Fair Value of XM Assets Acquired and Liabilities Assumed. On July 28, 2008, our wholly owned subsidiary
Vernon Merger Corporation merged (the “Merger”) with and into XM Satellite Radio Holdings Inc., with XM
Holdings becoming our wholly-owned subsidiary. The application of purchase accounting under SFAS No. 141,
Business Combinations, resulted in the transaction being valued at $5,836,363 and our recording of goodwill
acquired totaling $6,601,046.
Long-Lived Assets. We carry our long-lived assets at cost less accumulated depreciation. In accordance with
SFAS No. 144, Accounting for the Impairment or Disposal of Long-Lived Assets, we review our long-lived assets for
impairment whenever events or changes in circumstances indicate that the carrying amount of an asset is not
recoverable. At the time an impairment in value of a long-lived asset is identified, the impairment is measured as the
amount by which the carrying amount of a long-lived asset exceeds its fair value. To determine fair value, we
employ an expected present value technique, which utilizes multiple cash flow scenarios that reflect the range of
possible outcomes and an appropriate discount rate.
In June 2006 we wrote-off $10,917 for the net book value of certain satellite long-lead time parts purchased in
1999 that we will no longer need.
We evaluate our indefinite life intangible assets for impairment on an annual basis in accordance with FASB
Statement No. 142, Goodwill and Other Intangible Assets. During the year ended December 31, 2008, we recorded
$4,766,190 of goodwill impairment. At December 31, 2008, our intangible assets with indefinite lives total
$2,333,654, and remaining unamortized total basis of our intangible assets with definite lives was $438,671.

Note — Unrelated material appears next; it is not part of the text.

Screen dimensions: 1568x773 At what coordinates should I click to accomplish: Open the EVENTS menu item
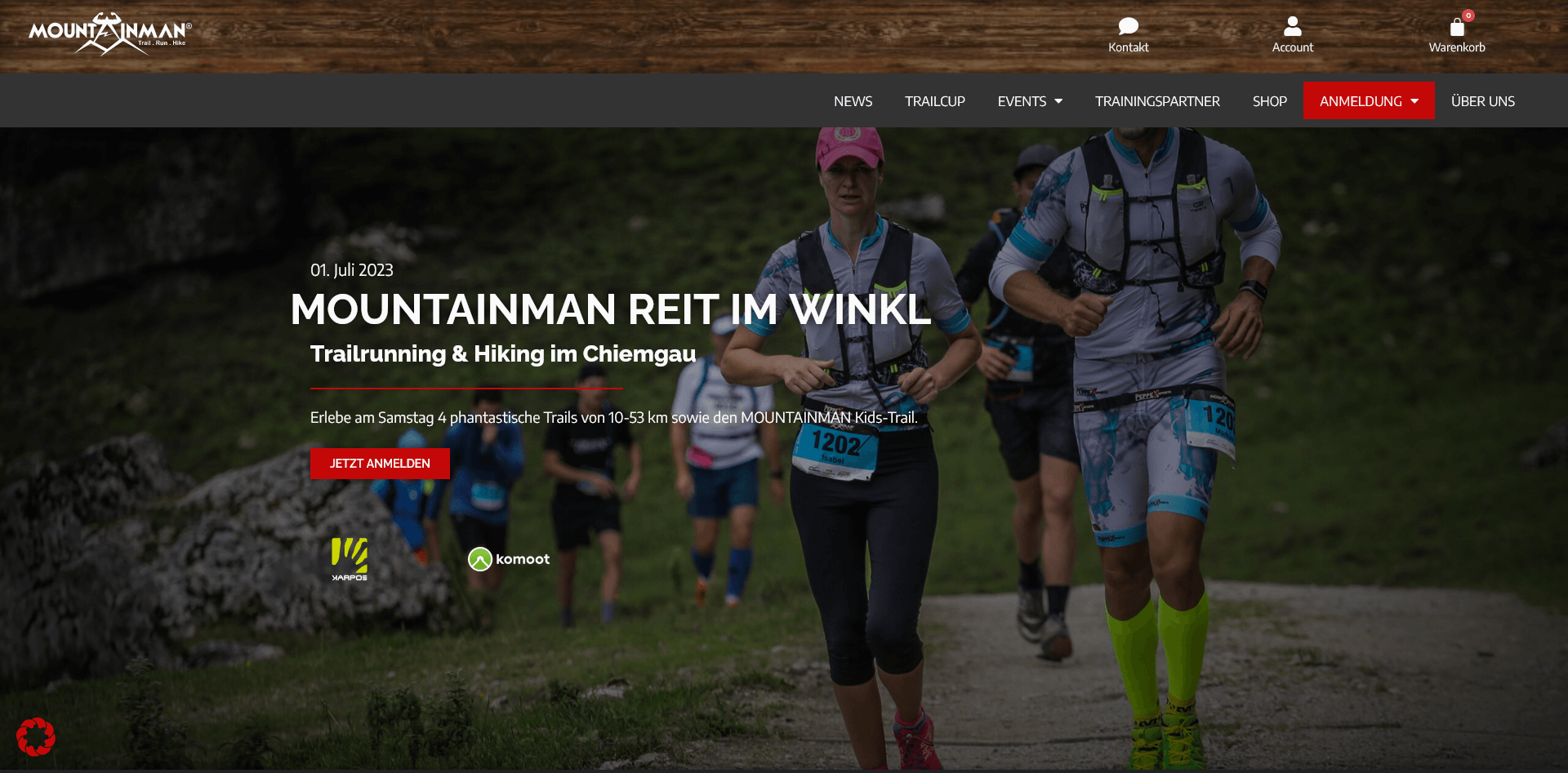1022,101
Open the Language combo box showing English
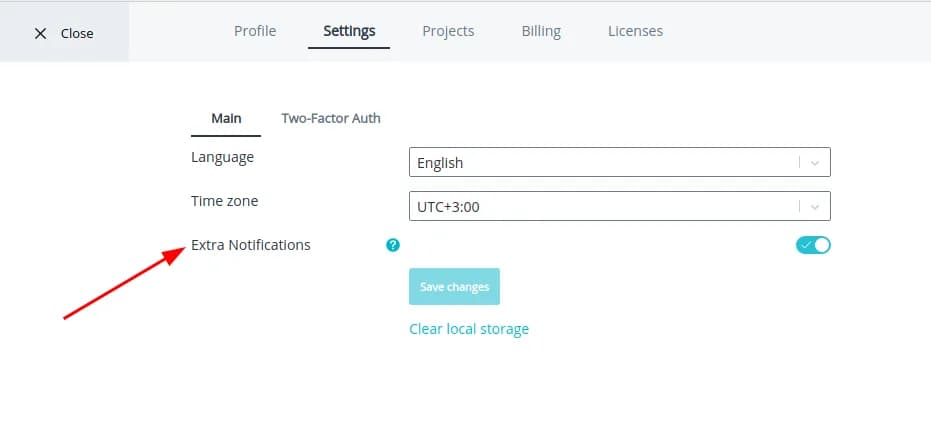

Useful Life of Broadcast/Transmission System. Our satellite system includes the costs of our satellite
construction, launch vehicles, launch insurance, capitalized interest, spare satellite, terrestrial repeater network and
satellite uplink facility. In accordance with SFAS No. 144, we monitor our satellites for impairment whenever
events or changes in circumstances indicate that the carrying amount of the asset is not recoverable. The expected
useful lives of our three in-orbit SIRIUS satellites were originally 15 years from the date they were placed into orbit.
In June 2006, we adjusted the useful lives of two of our in-orbit SIRIUS satellites to 13 years to reflect the
unanticipated loss of power from the solar array and the way we intend to operate the constellation. We continue to
expect our spare SIRIUS satellite to operate effectively for 15 years from the date of launch. XM Holdings operates
four in-orbit satellites, two of which function as in-orbit spares. The two in-orbit spare satellites were launched in
2001 while the other two satellites were launched one in each of 2005 and 2006. We estimate that the XM-3 and
XM-4 satellites will meet their fifteen year predicted useful lives, and that XM-1 and XM-2 satellite’s useful lives
will end in 2010. XM Holdings is constructing an additional XM satellite which is in storage awaiting its launch.
Our in-orbit satellites have experienced circuit failures on their solar arrays. We continue to monitor the
operating condition of our in-orbit satellites. If events or circumstances indicate that the useful lives of our in-orbit
satellites have changed, we will modify the depreciable life accordingly. If we were to revise our estimates, our
depreciation expense would change, for example, a 10% decrease in the expected useful lives of satellites and
spacecraft control facilities during 2008 would result in approximately $12,662 of additional depreciation expense.
Revenue Recognition. Revenue from subscribers consists of subscription fees; revenue derived from our
agreement with Hertz and Avis; non-refundable activation fees; and the effects of rebates.